Reproduce the excerpt below about building a lab website in Jekyll word for word, in its entirety.

───── EXCERPTED TEXT

TL;DR: You can include one data file in another by adding this file to your _plugin
directory: read_data_file_with_liquid.rb
I recently designed the website for one of my labs. After a lot of back and forth, I decided to build the site in Jekyll. Jekyll is a framework for building static websites. It has a lot of the same advantages of dynamic site frameworks like Ruby-on-Rails, except that Jekyll doesn’t do any database accesses or page construction every time a new user views the site. Instead Jekyll generates a bunch of HTML files one time and those can be served unchanged from your server forever until you decide to change the content. I like Jekyll because it allows a significant amount of customization while remaining relatively simple to create and deploy. As with most technology that’s easy to pick up and use, it can become increasingly difficult to use as the task becomes more and more complicated. This is a story about how feature creep painted me into a corner, and a description of the hack I used to fix it. Hopefully this can serve as a warning to others, and potentially give them an out if they need it.

──────────
───── DATA

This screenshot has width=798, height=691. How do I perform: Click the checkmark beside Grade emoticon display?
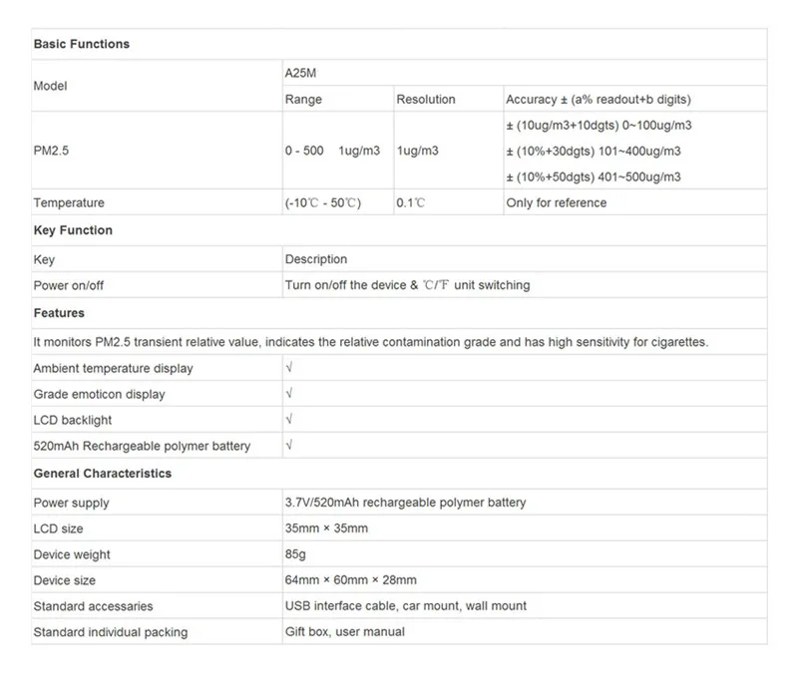[289, 394]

──────────

• _RESULT OF THE EXERCISE_:
TL;DR: You can include one data file in another by adding this file to your _plugin
directory: read_data_file_with_liquid.rb
I recently designed the website for one of my labs. After a lot of back and forth, I decided to build the site in Jekyll. Jekyll is a framework for building static websites. It has a lot of the same advantages of dynamic site frameworks like Ruby-on-Rails, except that Jekyll doesn’t do any database accesses or page construction every time a new user views the site. Instead Jekyll generates a bunch of HTML files one time and those can be served unchanged from your server forever until you decide to change the content. I like Jekyll because it allows a significant amount of customization while remaining relatively simple to create and deploy. As with most technology that’s easy to pick up and use, it can become increasingly difficult to use as the task becomes more and more complicated. This is a story about how feature creep painted me into a corner, and a description of the hack I used to fix it. Hopefully this can serve as a warning to others, and potentially give them an out if they need it.